Я погасил свет и, прежде чем лечь с ней рядом, протянул руку к комоду. Я точно знал, где лежит то, что мне нужно: старое бритвенное лезвие. Утром я бросил его сюда, потому что не знал, как от него избавиться: не хотел бросать в помойку, боялся, чувствительная душа, что мусорщик порежет себе руки! Бритва была старая, затупившаяся, но для моих целей еще достаточно острая... Я уже сказал, что это была сумасбродная, ребяческая мысль: ну можно ли придумать что-нибудь более неподходящее? Неужели я и в самом деле мог думать, что она ничего не заметит?
— Что ты видишь? Ах, да, в темноте ты не можешь об этом рассказать. А вот я вижу... я вижу фьорд. Знаешь, что такое фьорд? Это залив, замкнутый, сжатый и сдавленный высокими-высокими горами, неприступными и скалистыми. А вода там, внизу, темна как сталь, но не так, как озеро твоих глаз, они-то ведь темны как ночь. Посмотри: вот отсюда, если наклониться, мы можем увидеть внизу наше отражение, понятно, совсем маленькое. Время от времени туда прибывают тучи мышей, они приходят туда умирать, и никто не знает, почему: бросаются в воду и находят там смерть... Много лет назад над этим фьордом пронесся какой-то человек верхом на козе, а может быть, там до сих пор еще проносятся девы на небесных конях. Но кто сейчас сумеет их увидеть? Их увидим мы с тобой, нам с тобой это предстоит, так думаю я... а ты?
Я чувствовал, что она дрожит, представив себе все, о чем я рассказывал: страшное головокружение, глубочайшее, таинственное, безутешное блаженство фьорда.
— А что, если нам отсюда броситься вниз, как ты думаешь, что тогда случится? Представляешь, какой полет, какое это должно быть блаженство: летим и уже не чувствуем времени, не чувствуем боли, летим навстречу нашим отражениям там, внизу. А может быть, нам покажется, что мы поднимаемся, стремительно уходим в небо, в воде тоже ведь есть небо, по нему бегут облака, правда съежившиеся, потемневшие...
Бог мой, к чему было все это? Я не должен был так распускаться. Я должен был... Должен был.
— Ну хватит. Больше не вижу ничего. А вот послушай: ты знаешь, что этим самым пальцем я мог бы перерезать тебе вены? Сначала никто не верит... — И я взял ее за запястье.
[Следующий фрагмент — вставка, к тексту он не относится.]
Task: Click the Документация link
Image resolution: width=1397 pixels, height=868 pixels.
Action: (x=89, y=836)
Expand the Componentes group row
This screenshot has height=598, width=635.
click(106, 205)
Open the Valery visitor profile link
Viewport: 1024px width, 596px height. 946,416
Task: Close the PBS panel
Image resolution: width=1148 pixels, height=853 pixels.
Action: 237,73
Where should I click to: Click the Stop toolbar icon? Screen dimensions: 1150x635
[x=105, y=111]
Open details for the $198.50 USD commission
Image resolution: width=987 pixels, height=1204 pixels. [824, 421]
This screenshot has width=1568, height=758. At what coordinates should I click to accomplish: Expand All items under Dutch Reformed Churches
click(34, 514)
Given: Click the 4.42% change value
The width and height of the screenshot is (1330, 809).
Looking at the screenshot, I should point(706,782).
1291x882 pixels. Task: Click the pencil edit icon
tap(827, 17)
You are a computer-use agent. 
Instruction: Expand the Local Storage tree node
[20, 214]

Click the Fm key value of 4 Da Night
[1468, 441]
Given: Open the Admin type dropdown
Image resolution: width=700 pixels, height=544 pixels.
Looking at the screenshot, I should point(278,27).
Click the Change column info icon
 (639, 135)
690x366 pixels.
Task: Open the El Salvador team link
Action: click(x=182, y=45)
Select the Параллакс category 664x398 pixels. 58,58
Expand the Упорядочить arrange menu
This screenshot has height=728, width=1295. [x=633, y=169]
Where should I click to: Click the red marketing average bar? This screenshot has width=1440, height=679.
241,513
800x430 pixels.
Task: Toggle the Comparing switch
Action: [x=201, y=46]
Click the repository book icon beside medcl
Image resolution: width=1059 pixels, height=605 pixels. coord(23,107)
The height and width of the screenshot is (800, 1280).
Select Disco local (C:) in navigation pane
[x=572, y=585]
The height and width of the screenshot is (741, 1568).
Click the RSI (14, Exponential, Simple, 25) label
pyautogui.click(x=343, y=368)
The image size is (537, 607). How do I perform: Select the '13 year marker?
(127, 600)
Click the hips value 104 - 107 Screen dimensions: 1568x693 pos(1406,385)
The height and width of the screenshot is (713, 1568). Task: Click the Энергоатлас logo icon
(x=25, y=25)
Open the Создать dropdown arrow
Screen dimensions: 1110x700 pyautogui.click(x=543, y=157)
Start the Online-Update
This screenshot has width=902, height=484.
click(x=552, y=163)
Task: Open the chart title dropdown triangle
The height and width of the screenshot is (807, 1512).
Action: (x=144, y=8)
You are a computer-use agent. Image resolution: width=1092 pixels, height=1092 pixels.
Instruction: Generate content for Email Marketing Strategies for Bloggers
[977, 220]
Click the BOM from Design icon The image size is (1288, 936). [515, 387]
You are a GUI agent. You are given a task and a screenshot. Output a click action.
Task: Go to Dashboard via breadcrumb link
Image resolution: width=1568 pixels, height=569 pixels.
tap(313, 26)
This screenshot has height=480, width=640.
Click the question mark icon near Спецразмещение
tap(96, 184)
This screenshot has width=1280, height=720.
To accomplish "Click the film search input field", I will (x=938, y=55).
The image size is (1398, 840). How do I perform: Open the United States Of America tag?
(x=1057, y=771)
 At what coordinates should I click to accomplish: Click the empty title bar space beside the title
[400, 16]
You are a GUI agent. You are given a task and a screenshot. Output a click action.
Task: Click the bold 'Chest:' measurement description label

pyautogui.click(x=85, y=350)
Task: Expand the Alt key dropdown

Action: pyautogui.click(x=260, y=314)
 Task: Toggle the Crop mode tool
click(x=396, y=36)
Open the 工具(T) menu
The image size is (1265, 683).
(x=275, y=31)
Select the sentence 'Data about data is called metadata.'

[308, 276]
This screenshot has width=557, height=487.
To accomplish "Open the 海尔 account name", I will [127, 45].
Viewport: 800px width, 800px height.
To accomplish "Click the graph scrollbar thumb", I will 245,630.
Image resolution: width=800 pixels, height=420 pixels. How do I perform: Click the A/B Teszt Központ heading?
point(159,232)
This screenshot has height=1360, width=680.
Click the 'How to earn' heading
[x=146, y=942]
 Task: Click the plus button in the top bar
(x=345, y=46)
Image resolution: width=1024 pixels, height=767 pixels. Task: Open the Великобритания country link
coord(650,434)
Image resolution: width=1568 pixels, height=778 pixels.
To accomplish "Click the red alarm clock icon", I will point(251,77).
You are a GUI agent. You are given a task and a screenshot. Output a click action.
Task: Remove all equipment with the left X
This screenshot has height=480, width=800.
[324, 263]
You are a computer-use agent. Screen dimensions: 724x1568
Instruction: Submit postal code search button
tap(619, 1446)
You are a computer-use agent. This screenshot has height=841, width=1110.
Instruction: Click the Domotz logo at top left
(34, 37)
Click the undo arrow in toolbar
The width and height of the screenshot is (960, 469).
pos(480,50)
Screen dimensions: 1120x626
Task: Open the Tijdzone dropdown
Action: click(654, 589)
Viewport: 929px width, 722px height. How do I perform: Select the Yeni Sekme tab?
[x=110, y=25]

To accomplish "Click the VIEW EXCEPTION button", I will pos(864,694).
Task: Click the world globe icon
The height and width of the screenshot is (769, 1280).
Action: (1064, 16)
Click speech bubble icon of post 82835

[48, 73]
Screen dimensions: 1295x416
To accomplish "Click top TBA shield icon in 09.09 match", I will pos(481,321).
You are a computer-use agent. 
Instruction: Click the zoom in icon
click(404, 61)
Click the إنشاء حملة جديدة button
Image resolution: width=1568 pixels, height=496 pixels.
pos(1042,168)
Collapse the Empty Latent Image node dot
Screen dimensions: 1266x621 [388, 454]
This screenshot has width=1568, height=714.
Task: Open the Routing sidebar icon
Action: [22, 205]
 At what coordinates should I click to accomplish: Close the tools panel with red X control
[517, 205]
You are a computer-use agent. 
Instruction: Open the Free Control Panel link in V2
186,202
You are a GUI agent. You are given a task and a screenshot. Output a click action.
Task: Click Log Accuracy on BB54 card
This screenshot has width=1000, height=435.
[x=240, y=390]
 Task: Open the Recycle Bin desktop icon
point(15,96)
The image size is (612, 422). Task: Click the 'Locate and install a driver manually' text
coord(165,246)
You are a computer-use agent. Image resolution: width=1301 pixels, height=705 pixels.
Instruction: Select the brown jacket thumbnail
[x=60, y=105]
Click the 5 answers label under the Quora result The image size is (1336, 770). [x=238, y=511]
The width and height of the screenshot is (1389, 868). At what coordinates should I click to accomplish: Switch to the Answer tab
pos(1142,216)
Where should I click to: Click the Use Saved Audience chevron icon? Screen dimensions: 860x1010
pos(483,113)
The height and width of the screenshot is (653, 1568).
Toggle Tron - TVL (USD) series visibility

Ни о чем не подозревая, она вяло позволила мне взять ее руку, такую тонкую и хрупкую в моей руке.
— Смотри же! — Это было шутливое предупреждение, как в игре, и в то же время последнее предостережение, исходившее из моего собственного нутра, от всех невидимых предметов вокруг, возвещавшее о действительной и грозной опасности.
Я стал тереть ей запястье указательным пальцем, как требует фокус; но теперь ее царапал не ноготь большого пальца. Мое маленькое лезвие царапнуло, рассекло кожу, а затем вдруг разрезало вены. Она издала сдавленный гортанный крик, отдернула руку и в первый момент на этом успокоилась. Но затем, видно, почувствовала, что ее заливает кровью, и вскочила — хотела зажечь лампу на комоде. Однако она не должна была этого делать, не должна, и все тут: ради нее самой, чтобы не испытывать ужаса, когда увидит, какой она стала. Впрочем, я уже и не помышлял об этом, во мне вырвалось на волю все мрачное, безобразное, безымянное, свирепое и торжествующее, что может быть в человеке, а также все, что есть в человеке свободного, ликующего, благодетельного, праведного, возвышенного и небесного. Моя душа перестала быть рабой слепых инстинктов, но, напротив, была свободна в своей необходимости. Пойми меня правильно, ты, что прочтешь эти страницы, — не свободой необходимости, но в своей необходимости (быть может, той же необходимости, что бдела над ее душой?). То, что случилось, не могло не случиться.